**Exercise objective:** Examine each line of the data. Copy those that contain the string "agent".

-------------------------

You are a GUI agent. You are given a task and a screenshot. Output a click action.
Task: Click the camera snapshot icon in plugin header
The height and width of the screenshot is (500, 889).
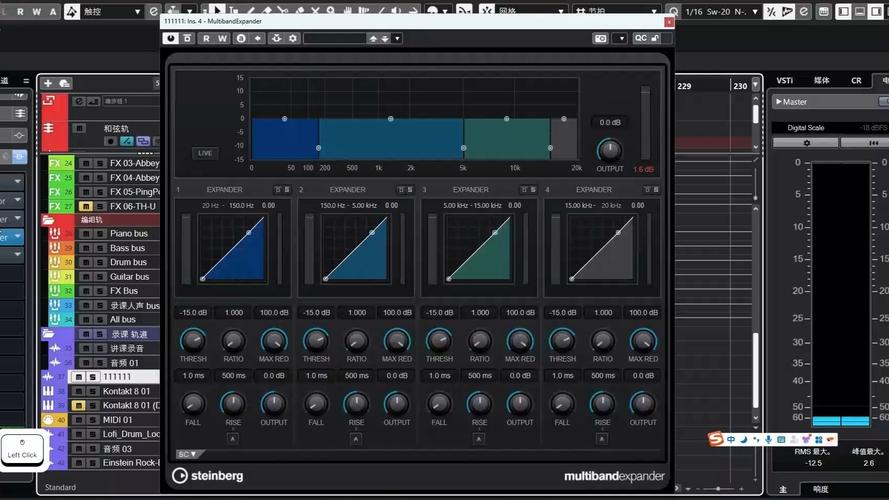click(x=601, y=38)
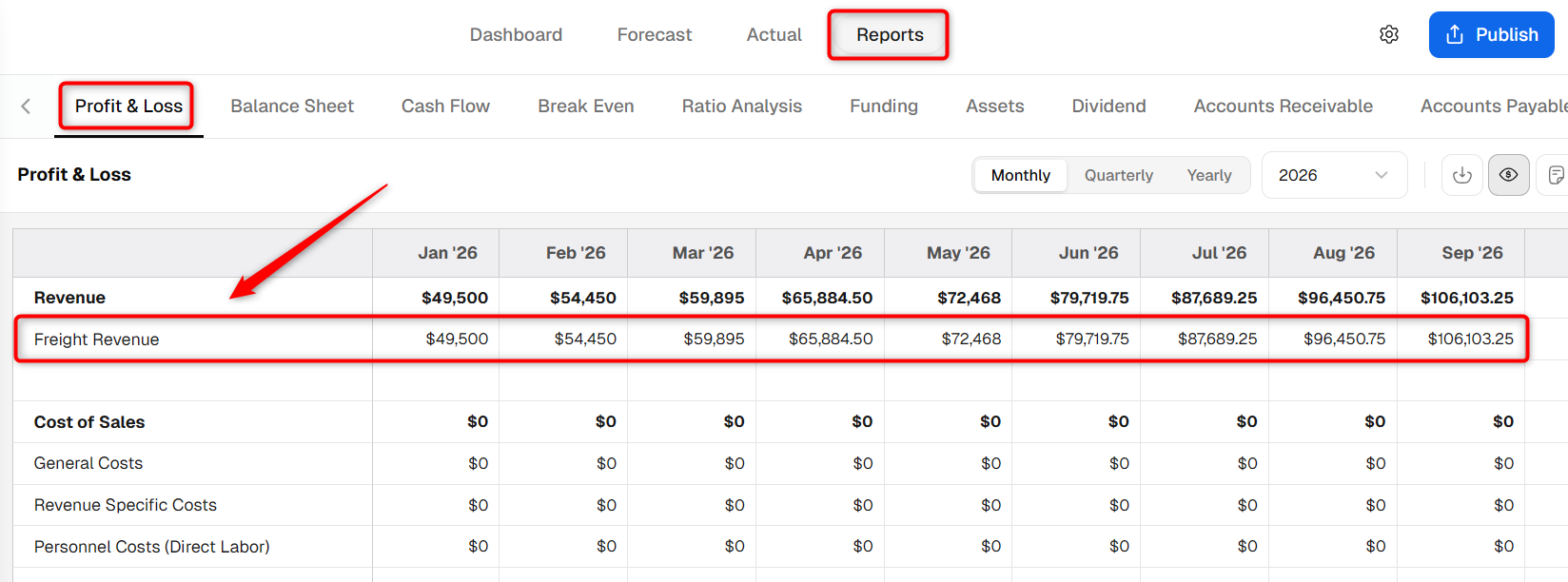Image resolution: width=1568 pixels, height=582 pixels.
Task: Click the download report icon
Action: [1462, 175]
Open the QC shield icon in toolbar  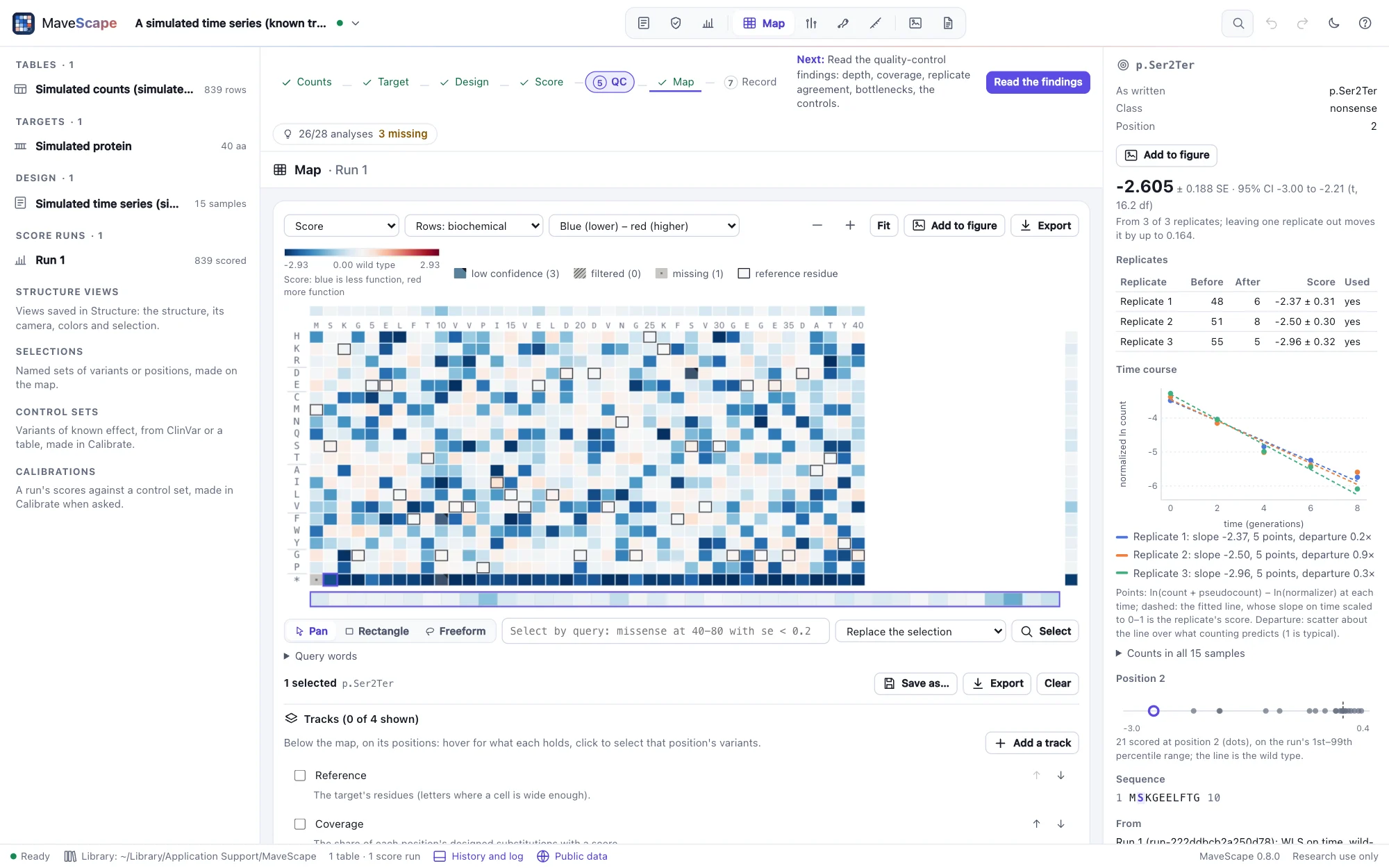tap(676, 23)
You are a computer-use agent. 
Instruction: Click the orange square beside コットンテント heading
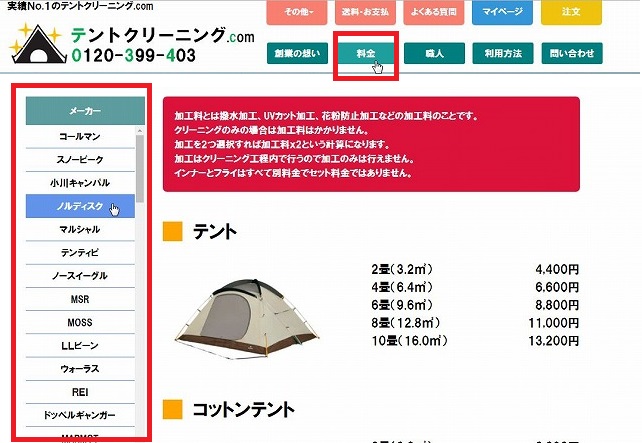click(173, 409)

-------------------------

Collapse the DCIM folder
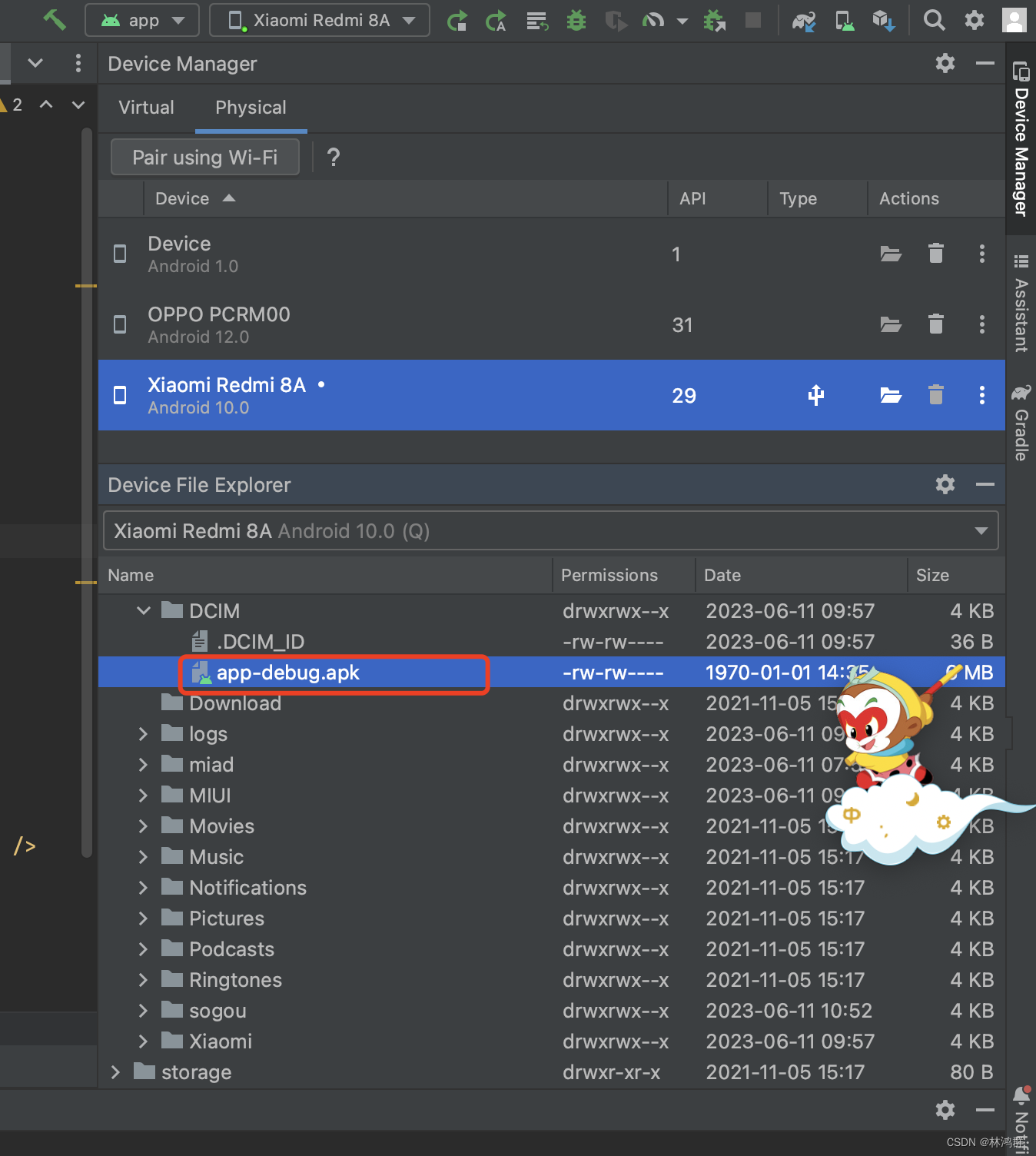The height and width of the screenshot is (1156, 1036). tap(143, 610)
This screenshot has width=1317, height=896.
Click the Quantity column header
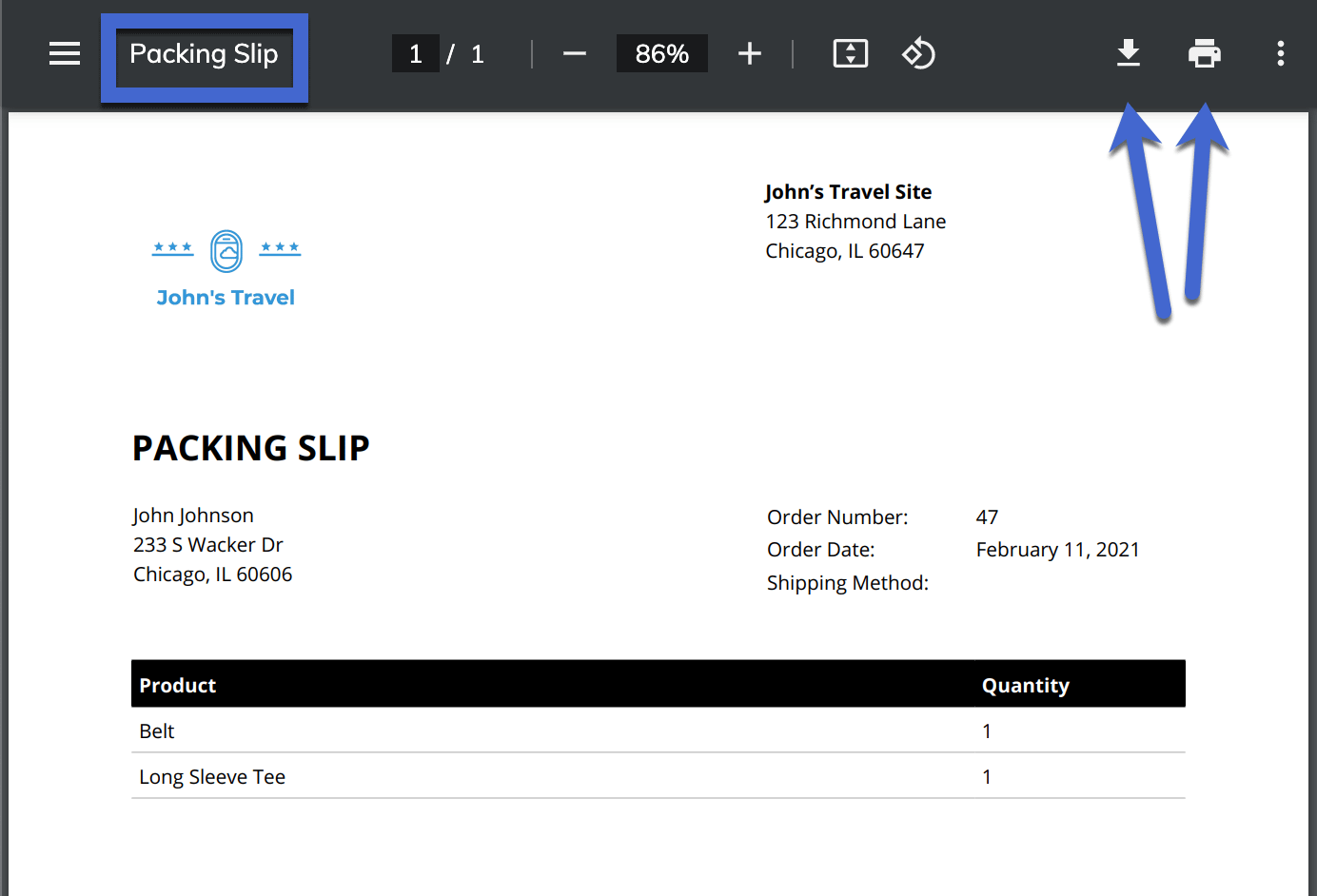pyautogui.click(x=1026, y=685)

-------------------------

**Written solution:**
You are a GUI agent. You are given a task and a screenshot. Output a click action.
You are a computer-use agent. 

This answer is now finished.